“Não temos fusões em vista, mas não dizemos que não”

A Pares Advogados tem procurado adaptar-se ao advogado moderno e contratar segundo as solicitações que os novos clientes fazem.

Há gravatas e salas de reuniões privadas, mas o ambiente informal entre os funcionários é rei e senhor na Pares Advogados. Neste escritório, criado há seis anos, a modernização e a proximidade são os principais motivos que levaram os fundadores a criá-lo quase exclusivamente em open space.

O sócio Luís de Gouveia Fernandes explica ao Jornal Económico que os gabinetes são de vidro transparente para transmitir a ideia de proximidade e que esta identidade nasceu do facto de terem sentido, antes de avançarem para o projeto, que estavam a perder contacto com os clientes e que fazia sentido ter uma sociedade de dimensão média.
O responsável do escritório, que conta atualmente com cerca de 30 colaboradores, nove deles sócios, não descarta um futuro vínculo a outros escritórios. “Não podemos prever se um dia ou outro vai surgir uma fusão ou outro tipo de ligação.

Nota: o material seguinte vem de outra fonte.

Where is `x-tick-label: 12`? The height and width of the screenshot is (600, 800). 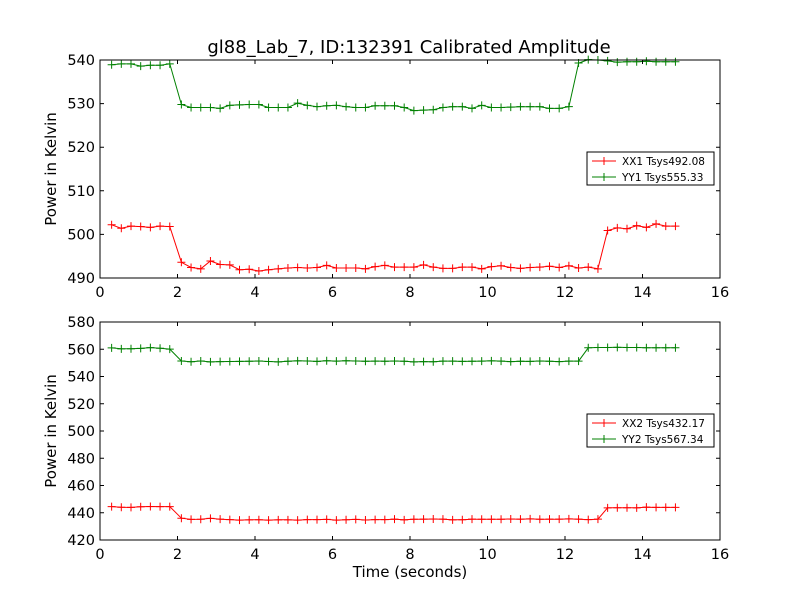
x-tick-label: 12 is located at coordinates (565, 555).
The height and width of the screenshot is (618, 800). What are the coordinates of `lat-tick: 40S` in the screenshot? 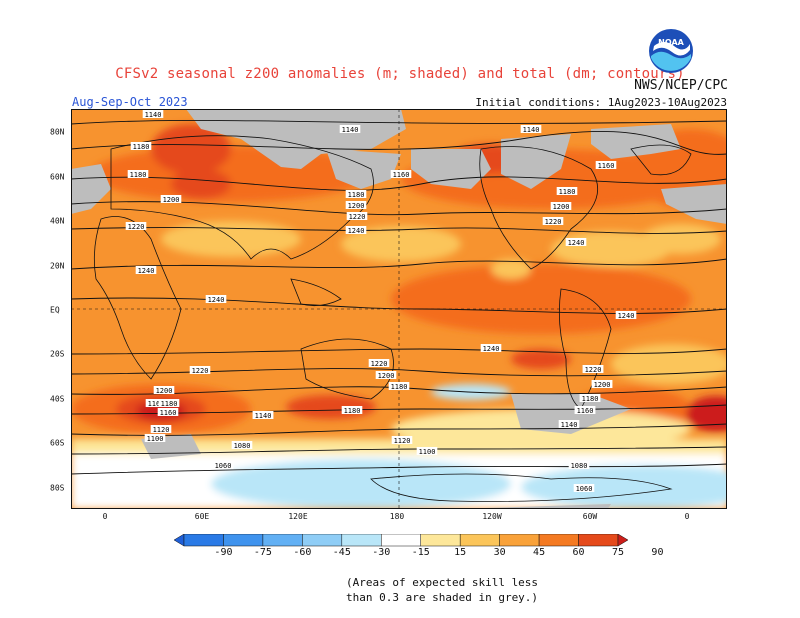 It's located at (58, 399).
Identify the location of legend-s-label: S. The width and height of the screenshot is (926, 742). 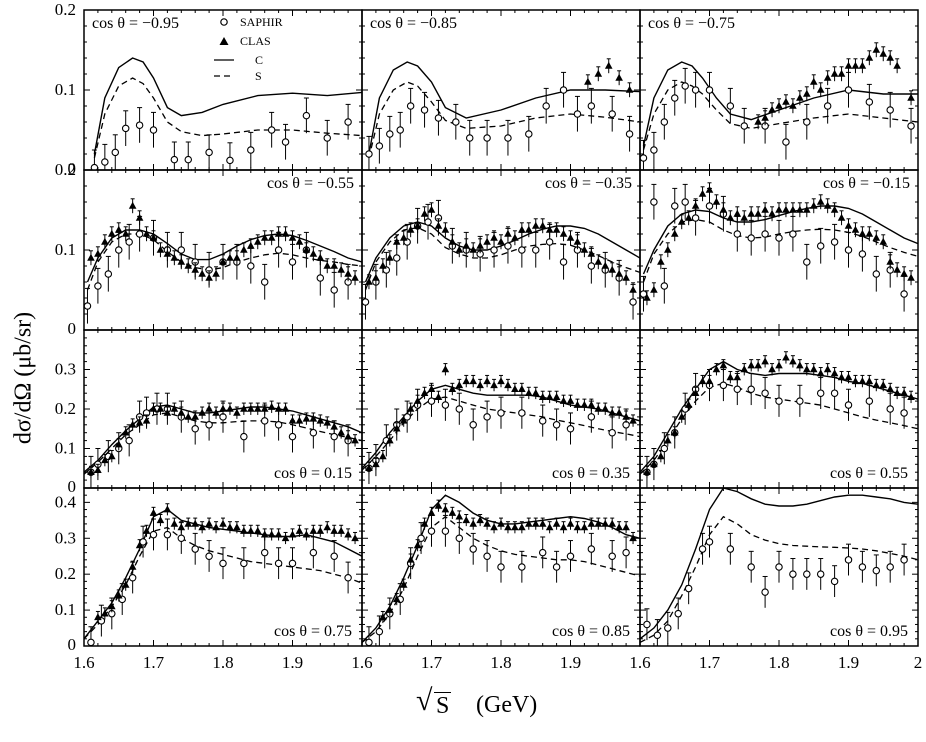
(258, 76).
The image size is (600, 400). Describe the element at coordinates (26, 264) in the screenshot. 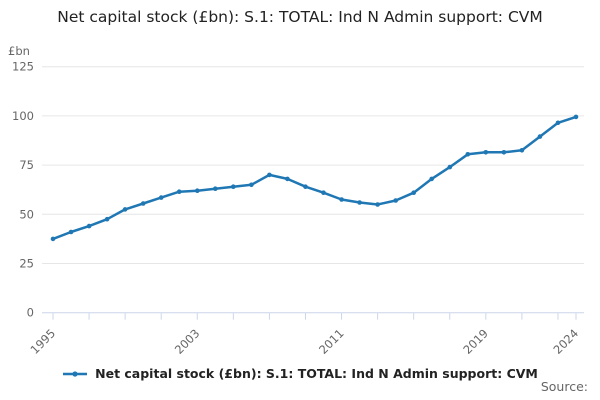

I see `y-tick-label: 25` at that location.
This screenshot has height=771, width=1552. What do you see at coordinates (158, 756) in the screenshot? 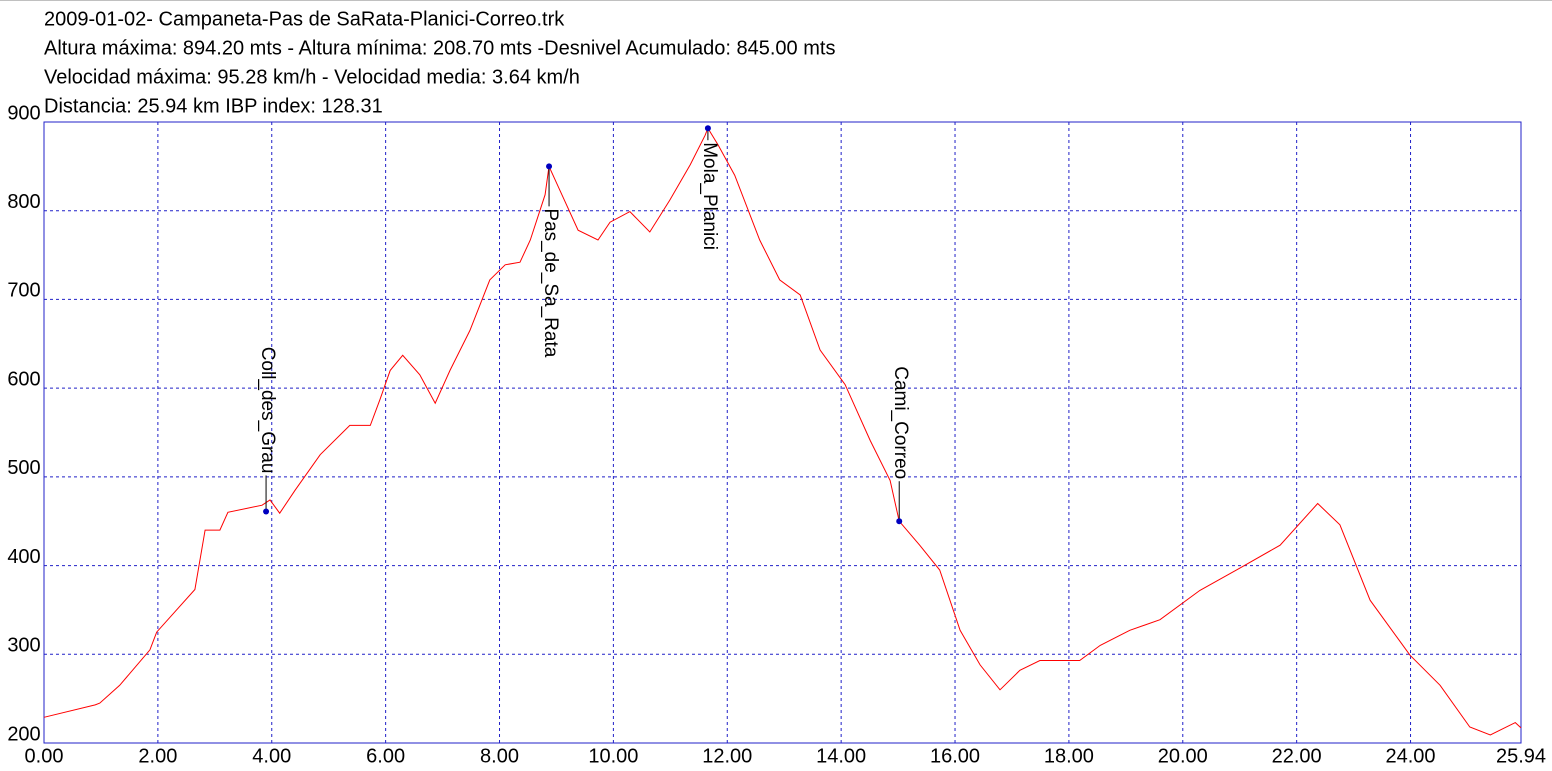
I see `x-tick-label: 2.00` at bounding box center [158, 756].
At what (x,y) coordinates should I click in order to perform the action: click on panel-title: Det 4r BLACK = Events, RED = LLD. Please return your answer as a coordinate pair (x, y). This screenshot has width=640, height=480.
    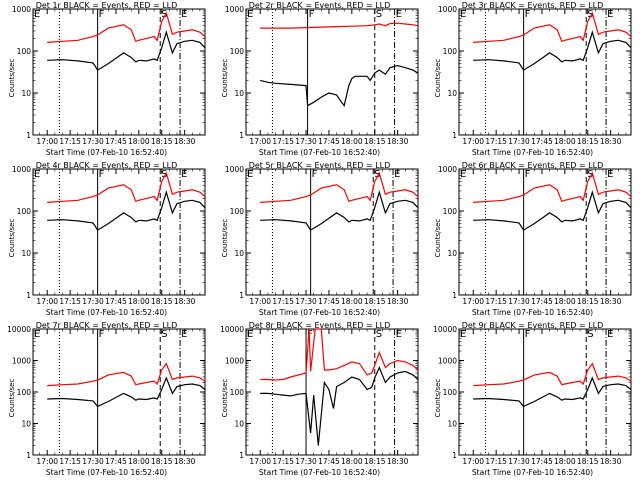
    Looking at the image, I should click on (106, 166).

Não está em vista, mas não podemos dizer que não”, explica o advogado.

Apesar do dinamismo deste mercado, Luís Fernandes opta por elogiar o regresso do interesse externo na economia portuguesa. Para o sócio, nota-se um maior investimento estrangeiro no país, sobretudo europeu, ao qual se têm de adaptar. “Há cinco anos, por exemplo, a área de M&A estava praticamente parada”, diz.
Por enquanto, as contratações dependem da experiência e do lugar que estiverem à procura de ocupar, sendo que a Pares responde em termos de mão de obra à medida que as solicitações dos clientes surgem. Caso se trate de um estágio, usam as job shops, mas o principal motor de recrutamento são as empresas de headhunting, porque fazem automaticamente uma seleção de acordo com o perfil do escritório.

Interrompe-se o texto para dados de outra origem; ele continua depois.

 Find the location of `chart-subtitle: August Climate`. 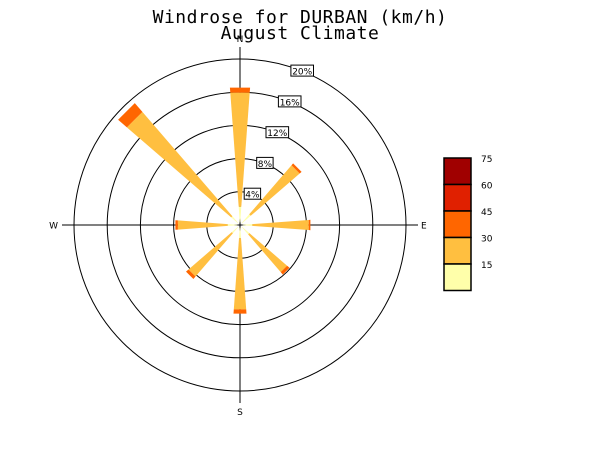

chart-subtitle: August Climate is located at coordinates (300, 34).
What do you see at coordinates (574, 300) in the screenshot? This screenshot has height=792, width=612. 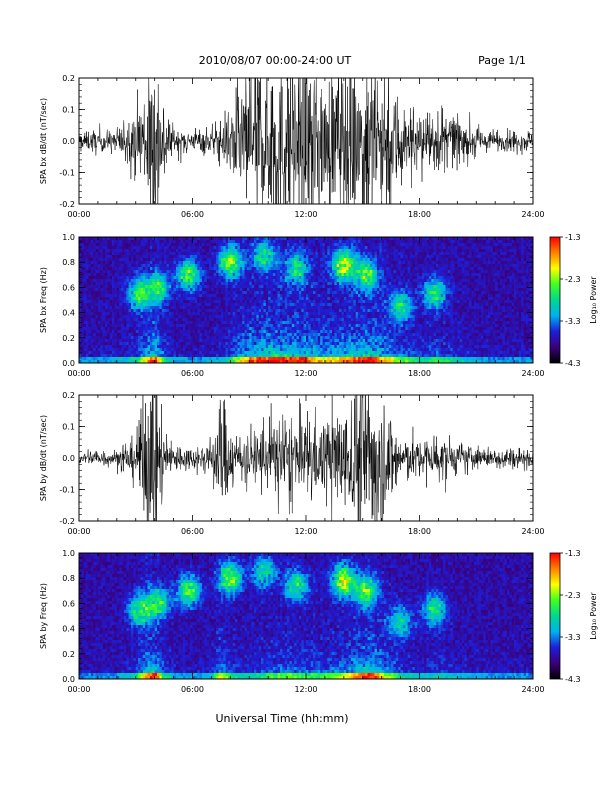 I see `bx-colorbar: -1.3 -2.3 -3.3 -4.3 Log₁₀ Power` at bounding box center [574, 300].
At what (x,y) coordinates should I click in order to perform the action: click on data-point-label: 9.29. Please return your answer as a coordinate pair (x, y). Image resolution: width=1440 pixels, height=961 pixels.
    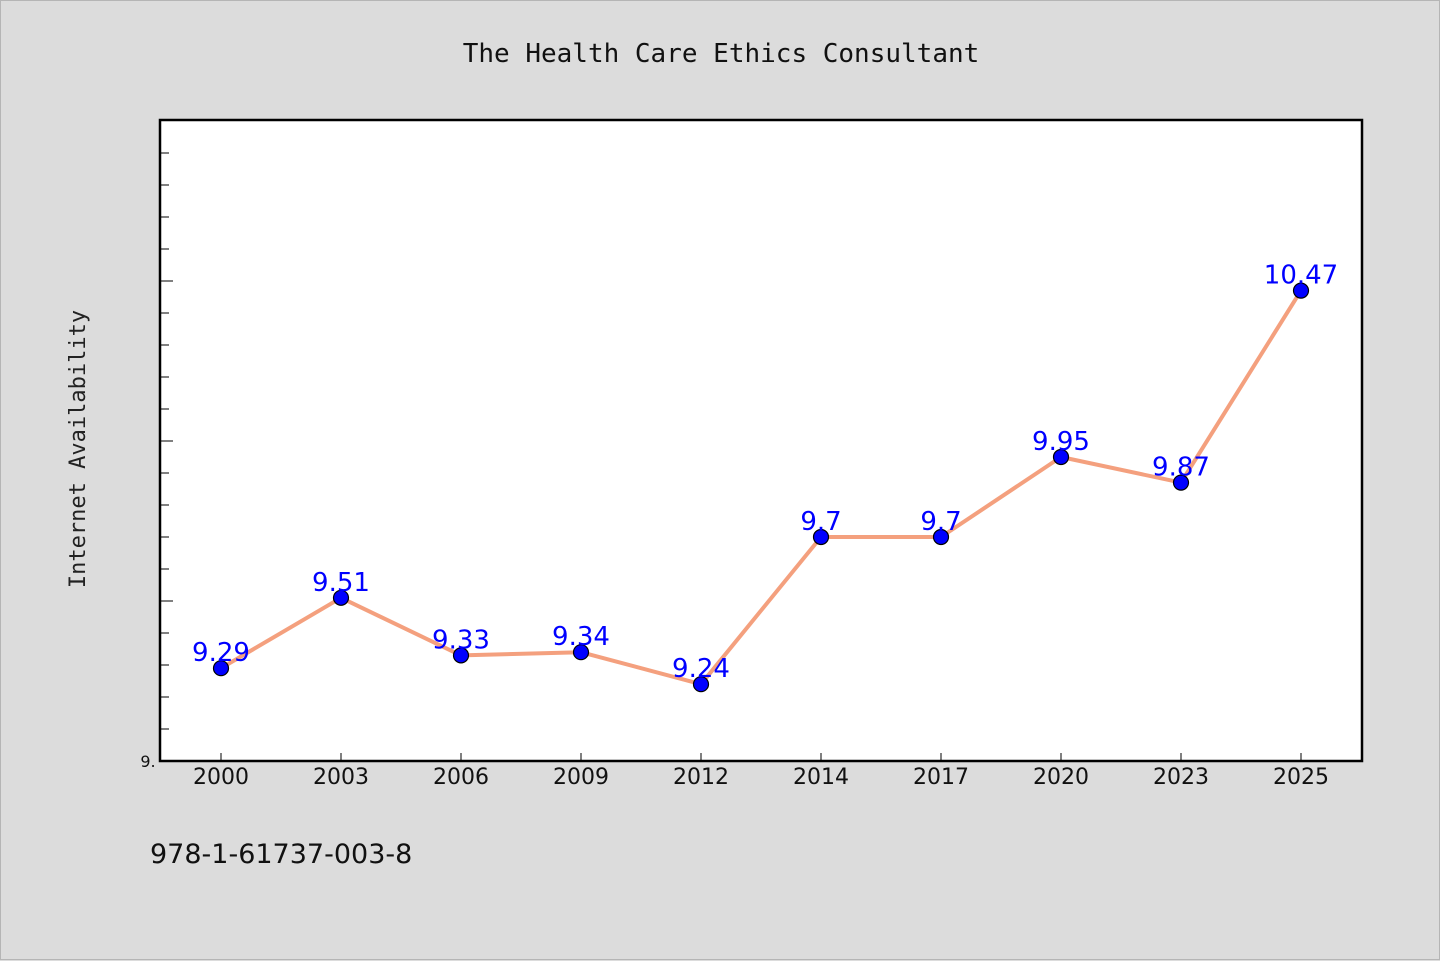
    Looking at the image, I should click on (221, 653).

A modernização que fomentam anda lado a lado com a tecnologia, um tópico para o qual a firma tem deslocado atenções. Tanto Luís Fernandes como Pedro Carreira Albano e António Juzarte Rolo, ambos sócios, temem que os trabalhos massificados deixem de ter a mesma intervenção de advogados mas, no que diz respeito a operações de contencioso ou negociações, não veem como possam ser substituídos. “Temos uma profissão de detalhe e pormenor. Pratica-se, ganha-se com a experiência e a especialização, mas também depende da personalidade”, argumentam.

Portais como o Citius permitem que, através de um clique, se aceda ao andamento do processo e auxiliam na relação entre os diferentes agentes de execução. Porém, os sócios da Pares acreditam que “qualquer dia vai rebentar de novo” e lançam um aviso ao Ministério da Justiça: “Não temos feedback sobre o estado, mas as bases têm de ser revistas”.